"Yo veía Venecia y el Adriático, los veía en ruinas sobre esta figura arruinada. Me paseaba por esa ciudad tan querida por sus habitantes."
(Fragmento)
No pensó más en la bebida, rechazó con un gesto el vaso de vino que le tendió en ese momento el viejo Octavín, luego bajó la cabeza. Esos detalles no eran los más apropiados para extinguir mi curiosidad. Durante la contradanza que tocaron los tres instrumentos, yo contemplaba al viejo noble veneciano con los sentimientos que devoran a un hombre de veinte años. Yo veía Venecia y el Adriático, los veía en ruinas sobre esta figura arruinada. Me paseaba por esa ciudad tan querida por sus habitantes, iba del Rialto al Gran Canal, del muelle de los Esclavos al Lido, regresaba a su catedral, tan originalmente sublime; miraba las ventanas de la Casa Doro, cada una de las cuales posee ornamentos diferentes; contemplaba esos viejos palacios tan ricos en mármol, en fin todas esas maravillas con las cuales el sabio simpatiza tanto más cuanto que los colorea a su gusto, y no despoetiza sus sueños por el espectáculo de la realidad. Yo remontaba el curso de la vida de ese retoño del más grande de los condottieri, buscando en él las huellas de sus desgracias y las causas de esta profunda degradación física y moral, que hacía más bellas todavía las chispas de grandeza y de nobleza reanimadas en ese momento. Nuestros pensamientos eran sin duda comunes, pues creo que la ceguera hace las comunicaciones intelectuales mucho más rápidas prohibiendo a la atención diluirse sobre los objetos exteriores. La prueba de nuestra simpatía no se hizo esperar. Facino Cane dejó de tocar, se levantó, vino hacia mí y me dijo un: -¡Salgamos! -que produjo sobre mí el efecto de una ducha eléctrica. Le di el brazo, y nos marchamos.

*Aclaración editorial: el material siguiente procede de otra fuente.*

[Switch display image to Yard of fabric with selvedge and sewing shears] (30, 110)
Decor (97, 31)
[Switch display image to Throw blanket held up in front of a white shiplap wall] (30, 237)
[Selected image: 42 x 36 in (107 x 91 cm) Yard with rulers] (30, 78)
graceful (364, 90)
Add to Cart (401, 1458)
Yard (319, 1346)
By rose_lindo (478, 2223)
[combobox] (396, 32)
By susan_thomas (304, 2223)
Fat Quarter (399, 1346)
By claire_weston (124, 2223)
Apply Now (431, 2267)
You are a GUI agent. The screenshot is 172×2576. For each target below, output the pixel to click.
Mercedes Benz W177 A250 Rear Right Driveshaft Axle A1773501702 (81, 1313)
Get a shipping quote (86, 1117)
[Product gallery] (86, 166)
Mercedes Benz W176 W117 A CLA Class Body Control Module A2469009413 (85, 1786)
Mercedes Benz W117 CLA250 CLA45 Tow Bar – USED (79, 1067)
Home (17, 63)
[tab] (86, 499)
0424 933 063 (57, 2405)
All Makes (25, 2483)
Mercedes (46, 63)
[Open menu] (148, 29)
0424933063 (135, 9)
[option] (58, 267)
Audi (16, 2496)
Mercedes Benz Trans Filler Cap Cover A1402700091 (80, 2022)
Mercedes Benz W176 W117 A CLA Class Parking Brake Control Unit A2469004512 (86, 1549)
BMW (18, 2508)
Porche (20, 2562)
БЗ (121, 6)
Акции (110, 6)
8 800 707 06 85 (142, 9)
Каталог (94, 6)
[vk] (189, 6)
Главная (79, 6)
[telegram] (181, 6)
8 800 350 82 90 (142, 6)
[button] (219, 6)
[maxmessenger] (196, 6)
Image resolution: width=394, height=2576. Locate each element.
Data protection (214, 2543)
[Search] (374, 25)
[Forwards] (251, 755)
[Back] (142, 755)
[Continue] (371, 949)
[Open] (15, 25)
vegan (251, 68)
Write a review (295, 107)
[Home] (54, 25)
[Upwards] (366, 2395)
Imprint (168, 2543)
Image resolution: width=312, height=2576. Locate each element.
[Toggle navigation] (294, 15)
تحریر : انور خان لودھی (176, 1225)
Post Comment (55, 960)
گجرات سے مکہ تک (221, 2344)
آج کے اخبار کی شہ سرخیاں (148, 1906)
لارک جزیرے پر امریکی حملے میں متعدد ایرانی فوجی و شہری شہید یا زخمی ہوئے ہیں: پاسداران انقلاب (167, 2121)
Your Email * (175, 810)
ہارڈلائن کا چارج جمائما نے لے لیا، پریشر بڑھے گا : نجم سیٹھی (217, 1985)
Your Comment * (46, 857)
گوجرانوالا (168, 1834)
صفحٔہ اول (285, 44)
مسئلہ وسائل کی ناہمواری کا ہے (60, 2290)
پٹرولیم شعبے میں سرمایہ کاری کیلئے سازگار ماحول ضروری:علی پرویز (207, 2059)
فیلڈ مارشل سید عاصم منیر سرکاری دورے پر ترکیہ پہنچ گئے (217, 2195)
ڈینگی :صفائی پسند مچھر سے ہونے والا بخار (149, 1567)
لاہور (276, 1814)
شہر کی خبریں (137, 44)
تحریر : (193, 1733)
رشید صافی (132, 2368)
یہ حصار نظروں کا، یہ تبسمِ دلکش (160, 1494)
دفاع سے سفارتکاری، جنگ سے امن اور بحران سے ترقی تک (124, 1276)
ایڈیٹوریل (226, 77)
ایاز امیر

Cuando estuvimos en la calle, me dijo: - ¿Quiere usted llevarme a Venecia, conducirme a ella, quiere usted tener fe en mí? Lo haré más rico que lo que son las diez casas más ricas de Amsterdam o de Londres, más rico que los Rothschild, en fin, rico como las Mil y una Noches.
Pensé que el hombre estaba loco; pero había en su voz un poder al cual obedecí. Me dejé conducir y me llevó hacia los fosos de la Bastilla como si hubiera tenido ojos. Se sentó sobre una piedra en un lugar muy solitario donde después fue construido el puente por el cual el canal San Martín se comunica con el Sena. Me puse sobre otra piedra delante de ese anciano cuyos cabellos blancos brillaron como hilos de plata a la claridad de la luna. El silencio que perturbaba apenas el ruido tempestuoso de los bulevares que llegaba hasta nosotros, la pureza de la noche, todo contribuía a hacer esta escena verdaderamente fantástica.
- ¡Usted habla de millones a un joven, y cree que él dudaría en arrostrar mil males para conseguirlos! ¿No se está burlando de mí?
- Que muera sin confesión, me dijo con violencia, si lo que voy a decirle no es verdad. Yo he tenido veinte años como usted los tiene en este momento, yo era rico, era bello, era noble, yo he comenzado por la primera de las locuras, por el amor. He amado como ya nadie ama, hasta llegar a introducirme en un baúl a riesgo de ser apuñalado dentro sin haber recibido otra cosa que la promesa de un beso. Morir por ella me parecía toda una vida. En 1760 me enamoré de una Vendramini, una mujer de diez y ocho años, casada con un Sagredo, uno de los más ricos senadores, un hombre de treinta años, loco por su mujer. Mi amante y yo éramos inocentes como dos querubines, cuando el esposo nos sorprendió hablando de amor; yo estaba sin armas, me insultó, salté sobre él, lo estrangulé con mis dos manos torciéndole el cuello como a un pollo. Quise partir con Bianca, ella no quiso seguirme. ¡Así son las mujeres! Me marché solo, fui condenado, mis bienes fueron secuestrados en provecho de mis herederos; pero había llevado mis diamantes, cinco cuadros de Tiziano enrollados, y todo mi oro. Me marché a Milán, donde no me molestaron: mi caso no interesaba al Estado.
Honoré de Balzac (Francia, 1799-1850).